→ **Collected data entries**:
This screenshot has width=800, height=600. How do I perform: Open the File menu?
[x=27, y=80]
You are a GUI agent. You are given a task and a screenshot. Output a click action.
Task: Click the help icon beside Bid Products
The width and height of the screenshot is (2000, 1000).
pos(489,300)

→ **To do**:
Turn the lines of the records above into a numbered list, leaving out any blank lines.

→ **The reply**:
1. This screenshot has width=800, height=600. How do I perform: Open the File menu?
2. [x=27, y=80]
3. You are a GUI agent. You are given a task and a screenshot. Output a click action.
4. Task: Click the help icon beside Bid Products
5. The width and height of the screenshot is (2000, 1000).
6. pos(489,300)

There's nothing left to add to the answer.